Queensland’s winners and losers in JobKeeper cut

 

JobKeeper payments will drop by $300 a fortnight for workers at 183,500 Queensland businesses, as the Federal Government resists calls to keep the payment going at its current rate.

But more businesses will be get to keep relaxed industrial relations rules, allowing them to vary a worker's hours, role or location even if they no longer qualify for the wage subsidy.

They will only have to prove their turnover has dropped 10 per cent, compared to the equivalent quarter last year.

Any business that tries using the relaxed rules without meeting the 10 per cent threshold will be slugged $66,600 and the boss up to $13,200 in fines.

 

The Morrison Government will reduce JobKeeper payments after September, but allow more businesses to claim relaxed industrial rules. Picture: Gary Ramage/NCA NewsWire
The Morrison Government will reduce JobKeeper payments after September, but allow more businesses to claim relaxed industrial rules. Picture: Gary Ramage/NCA NewsWire

There are concerns the $1500-a-fortnight payment, which will drop to $1200 after September, is making it harder for employers to attract workers back to jobs.

Opposition leader Anthony Albanese said there was a "clear case" to keep JobKeeper at its current $1500 a fortnight rate.

Treasurer Josh Frydenberg confirmed the payment amount would be reduced as planned, saying "our absolute focus is on getting people back to work".

Industrial Relations Minister Christian Porter said the flexibilities, which end after March, had let more businesses keep operating and staff employed.

"It is important that the flexibility which has allowed many businesses to survive the crisis to date, continue to be provided to businesses which are on the road to recovery but which haven't made it out yet," he said.

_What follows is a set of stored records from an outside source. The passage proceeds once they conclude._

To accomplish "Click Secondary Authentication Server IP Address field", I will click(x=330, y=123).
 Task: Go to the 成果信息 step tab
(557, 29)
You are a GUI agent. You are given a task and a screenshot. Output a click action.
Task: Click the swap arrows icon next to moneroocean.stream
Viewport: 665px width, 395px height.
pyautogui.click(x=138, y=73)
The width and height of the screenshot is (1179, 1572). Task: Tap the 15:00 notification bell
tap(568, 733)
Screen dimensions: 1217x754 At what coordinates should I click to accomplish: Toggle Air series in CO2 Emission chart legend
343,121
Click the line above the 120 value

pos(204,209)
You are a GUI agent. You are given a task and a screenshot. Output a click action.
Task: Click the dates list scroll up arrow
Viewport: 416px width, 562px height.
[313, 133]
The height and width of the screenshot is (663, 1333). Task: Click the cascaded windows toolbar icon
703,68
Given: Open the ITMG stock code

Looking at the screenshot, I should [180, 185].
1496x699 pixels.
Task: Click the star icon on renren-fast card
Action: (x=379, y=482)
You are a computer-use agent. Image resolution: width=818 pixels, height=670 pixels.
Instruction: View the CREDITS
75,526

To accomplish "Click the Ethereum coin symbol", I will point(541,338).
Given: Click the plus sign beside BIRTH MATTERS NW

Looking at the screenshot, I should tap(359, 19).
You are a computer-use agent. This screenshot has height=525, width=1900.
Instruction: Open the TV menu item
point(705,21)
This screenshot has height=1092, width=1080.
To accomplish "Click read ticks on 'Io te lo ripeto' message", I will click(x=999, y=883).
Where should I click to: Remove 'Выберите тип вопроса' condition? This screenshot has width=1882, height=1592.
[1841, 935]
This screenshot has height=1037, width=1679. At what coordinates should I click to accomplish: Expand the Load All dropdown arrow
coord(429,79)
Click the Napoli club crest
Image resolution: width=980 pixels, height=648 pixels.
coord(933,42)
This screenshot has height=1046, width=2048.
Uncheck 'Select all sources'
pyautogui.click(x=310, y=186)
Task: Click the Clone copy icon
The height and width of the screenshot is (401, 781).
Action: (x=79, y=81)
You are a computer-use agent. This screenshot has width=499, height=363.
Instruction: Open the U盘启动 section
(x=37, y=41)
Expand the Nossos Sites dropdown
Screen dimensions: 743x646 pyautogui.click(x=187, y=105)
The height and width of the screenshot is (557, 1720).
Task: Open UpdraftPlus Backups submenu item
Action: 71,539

Opposition industrial relations spokesman Tony Burke said Labor would like at the legislation, but would not allow the pandemic to be used "as an excuse to undermine workers' pay and conditions".

Attorney-General Christian Porter says the industrial relations flexibility has kept businesses going through COVID. Picture: Mick Tsikas/AAP
Attorney-General Christian Porter says the industrial relations flexibility has kept businesses going through COVID. Picture: Mick Tsikas/AAP

Companies which lose JobKeeper, but keep the flexible working arrangements, will have to give their staff seven days notice of any changes to their role, hours or location.

They will not be able to cut their hours by more than 60 per cent of what it was prior to March, or give someone a shift of less than two hours.

They will also need a certificate from an independent financial service provider, like a tax agent, to prove their turnover has dropped at least 10 per cent, unless they have less than 15 employees.

The extension to both JobKeeper and JobSeeker need to get through Parliament this fortnight for the payments to continue beyond September, when the current scheme ends.